The study also found that the data for the western U.S. indicates “little change overall, and also that area burned at high severity has overall declined compared to pre-European settlement. Direct fatalities from fire and economic losses also show no clear trends over the past three decades.” The researchers concluded, “The data available to date do not support a general increase in area burned or in fire severity for many regions of the world. Indeed there is increasing evidence that there is overall less fire in the landscape today than there has been centuries ago, although the magnitude of this reduction still needs to be examined in more detail.”
According to the study, “fire is a fundamental natural ecological agent in many of our ecosystems and only a ‘problem’ where we choose to inhabit these fire-prone regions or we humans introduce it to non-fire-adapted ecosystems.
The ‘wildfire problem’ is essentially more a social than a natural one.” Researchers from the Universidad Carlos III de Madrid found that “climate change” is not to blame for increased forest fires in the Mediterranean basin. “The change in the occurrence of fires that are recorded in the historical research cannot be explained by the gradual change in climate.” The fires instead “correspond to changes in the availability of fuel, the use of sources of energy, and the continuity of the landscape.”
In the United States, wildfires are also due in part to a failure to thin forests or remove dead and diseased trees. In 2014, forestry professor David B. South of Auburn University testified to the U.S. Senate Environment and Public Works Committee that “data suggest that extremely large megafires were four-times more common before 1940,” adding that “we cannot reasonably say that anthropogenic global warming causes extremely large wildfires.”

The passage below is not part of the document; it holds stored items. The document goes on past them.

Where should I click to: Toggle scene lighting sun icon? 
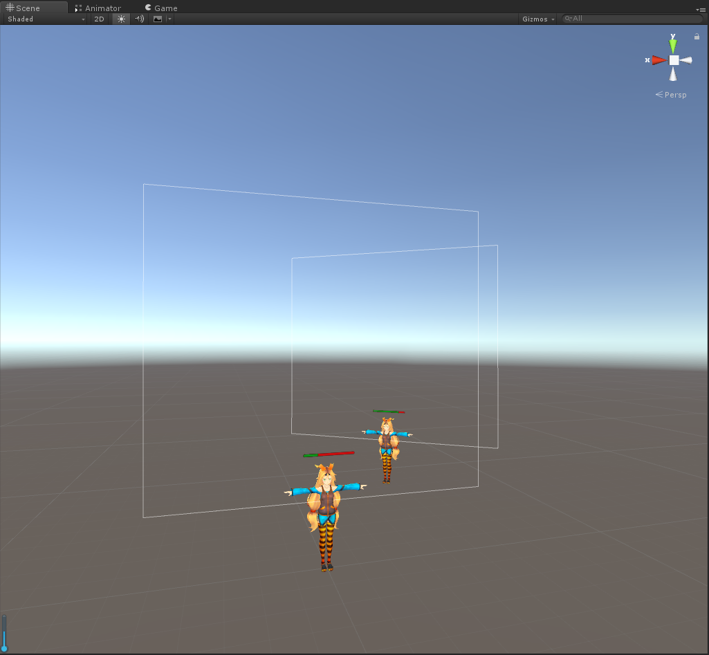coord(121,19)
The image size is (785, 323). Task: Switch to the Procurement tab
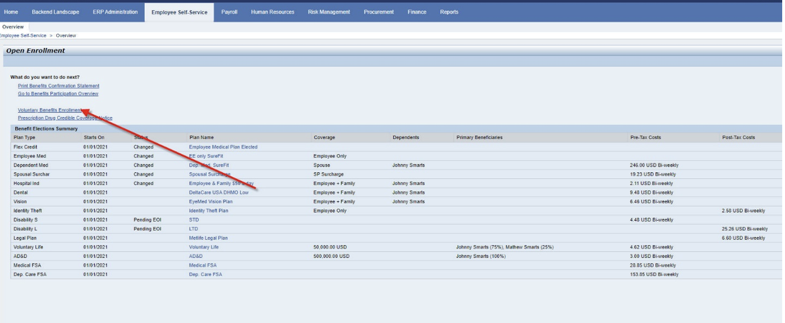379,12
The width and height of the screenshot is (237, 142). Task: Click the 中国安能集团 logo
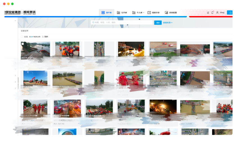pyautogui.click(x=13, y=12)
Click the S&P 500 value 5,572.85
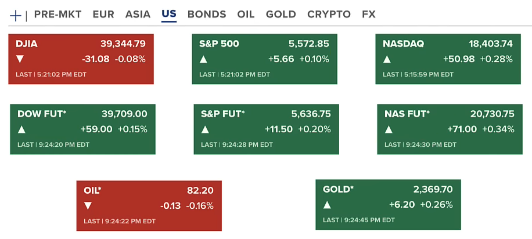Image resolution: width=532 pixels, height=239 pixels. click(x=309, y=44)
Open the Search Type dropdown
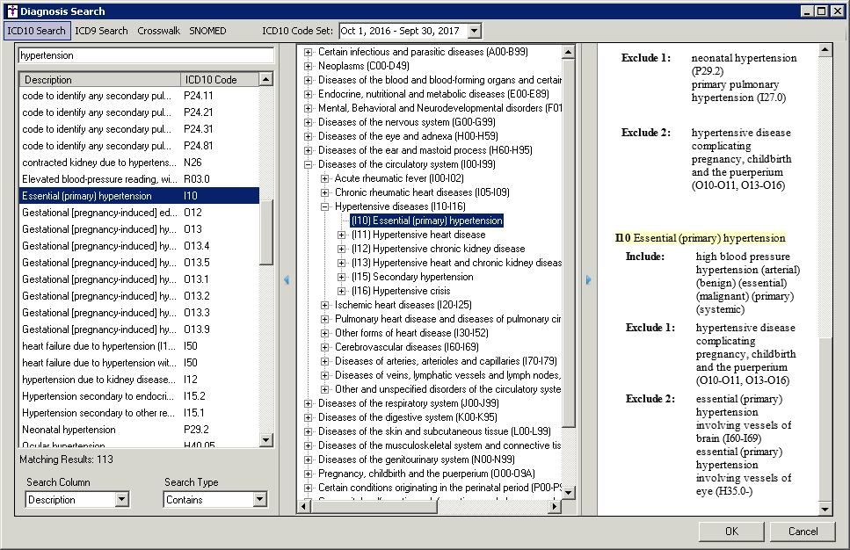The width and height of the screenshot is (850, 550). (259, 500)

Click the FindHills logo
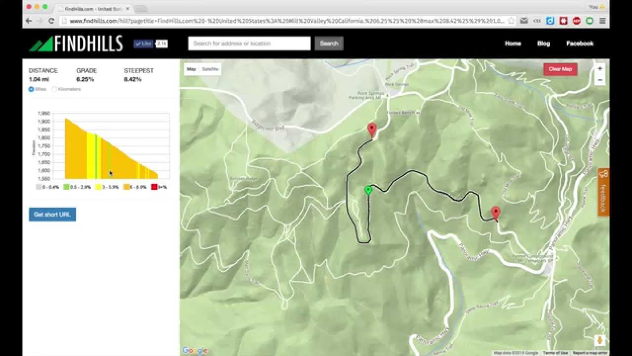point(76,44)
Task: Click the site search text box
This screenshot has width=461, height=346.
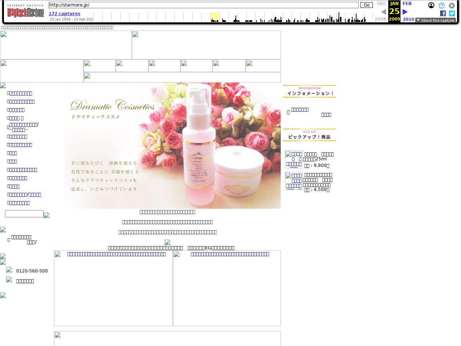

As he explained, “To attribute this human-caused increase in fire risk to carbon dioxide emissions is simply unscientific.” The evidence is so strong that even the Los Angeles Times featured an article rebuking Governor Jerry Brown for his claims that California’s 2015 wildfires were “a real wake-up call” to reduce carbon dioxide emissions, which he claimed were “in many respects driving all of this.” The Times article noted, “But scientists who study climate change and fire behavior say their work does not show a link between this year’s wildfires and global warming, or support Brown’s assertion that fires are now unpredictable and unprecedented. There is not enough evidence, they say.”
Dominick DellaSala, chief scientist at the Geos Institute in Ashland, Oregon, has conducted research on fires in the western United States and found them declining. “If we use the historical baseline as a point in time for comparison, then we have not seen a measurable increase in the size or the severity of fires,” DellaSala said. “In fact, what we have seen is actually a deficit in forest fires compared to what early settlers were dealing with when they came through this area.”
A 2014 study found that Colorado wildfires have not become more severe since the 1900s. “The severity of recent fires is not unprecedented when we look at fire records going back before the 1900s,” said research scientist Tania Schoennagel. The study, “one of the largest of its kind ever undertaken in the western United States,” was published in the journal PLOS ONE and funded by the National Science Foundation.